SELECTED TEXT:
You’ve dragged me back, or: an anti-tau antibody update

Yeah, yeah.  I know it’s been 15 months since my last post.  I’m fine, thanks – just busy with other things.  But today a kind reader from Canada named Maureen posted a comment asking where I was all this time and threw in a little flattery just to get me going.  I’m a sucker for that.

So here’s the latest on the hottest topic in PSP-ology, the antibody trials.  Right now, five drug companies have anti-tau antibodies in the pipeline.  Two have started human trials and are in Phase 2.  The others are still in laboratory phases or in the early planning for human trials.  As a reminder, these antibodies are directed at the tau protein and are given by intravenous infusion, typically at intervals of a month.  The idea is to intercept the misfolded, abnormally aggregated tau as it passes through the intercellular fluid between brain cells. (We still don’t know if it’s between neurons or glia or both.)  The hope is to slow the spread of the disease process through the brain.  This treatment would probably not improve any existing deficits, just slow the rate at which they worsen going forward.

The first drug company out of the blocks was Bristol-Myers Squibb, which sold its neurodegeneration division to Biogen in April 2017.  This Phase 1 trial was designed only to assess safety and comprised only 48 patients, a quarter of whom received placebo.  The antibody passed with flying colors, with no important side effects over the 12 months of treatment.  The patients (including the 12 assigned to placebo for the first year) are continuing to receive active drug and are generating more data along the way.  The protocol did include measures of efficacy, the principal one being the ability of the treatment to slow the progression of the disease relative to placebo as measured by the PSP Rating Scale.  But that effect would have to have been huge to be statistically noticeable in so small a study.

PROVIDED INFORMATION:
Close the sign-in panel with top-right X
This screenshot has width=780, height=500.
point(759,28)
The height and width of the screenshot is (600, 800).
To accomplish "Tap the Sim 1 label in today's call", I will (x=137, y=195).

...

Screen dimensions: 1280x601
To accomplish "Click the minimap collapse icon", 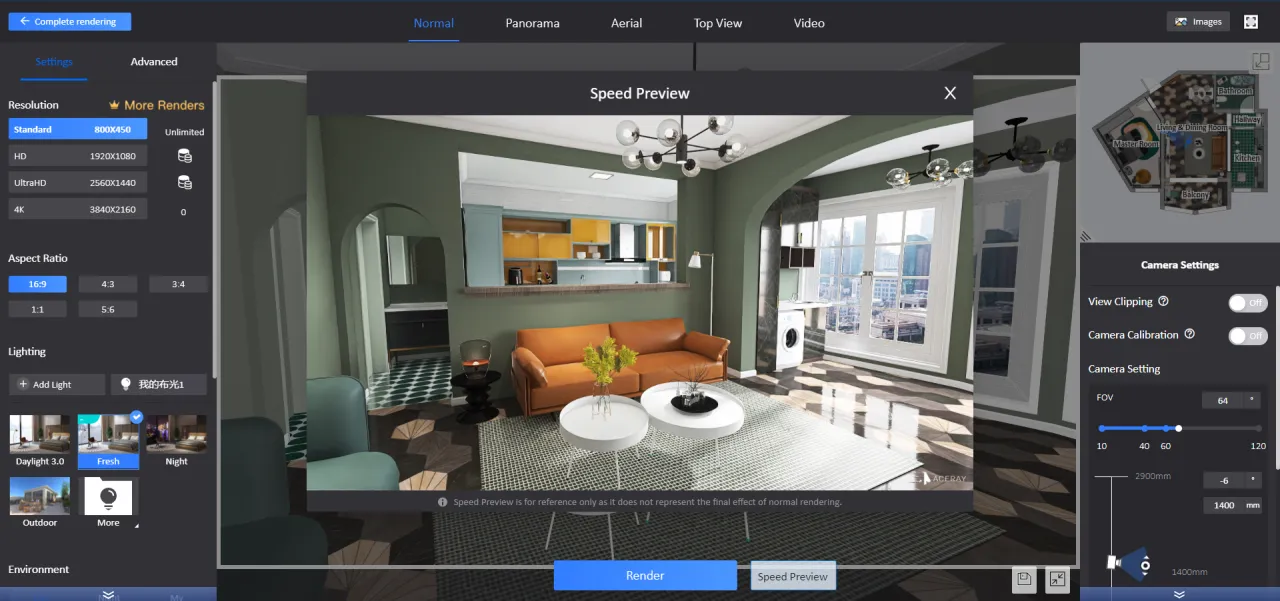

ABOUT THIS EXERCISE:
From the post on anti-tau antibody trials, copy out the passage that begins with the words containing "You’ve dragged me" and ends with "sucker for that.".

EXERCISE RESULT:
You’ve dragged me back, or: an anti-tau antibody update

Yeah, yeah.  I know it’s been 15 months since my last post.  I’m fine, thanks – just busy with other things.  But today a kind reader from Canada named Maureen posted a comment asking where I was all this time and threw in a little flattery just to get me going.  I’m a sucker for that.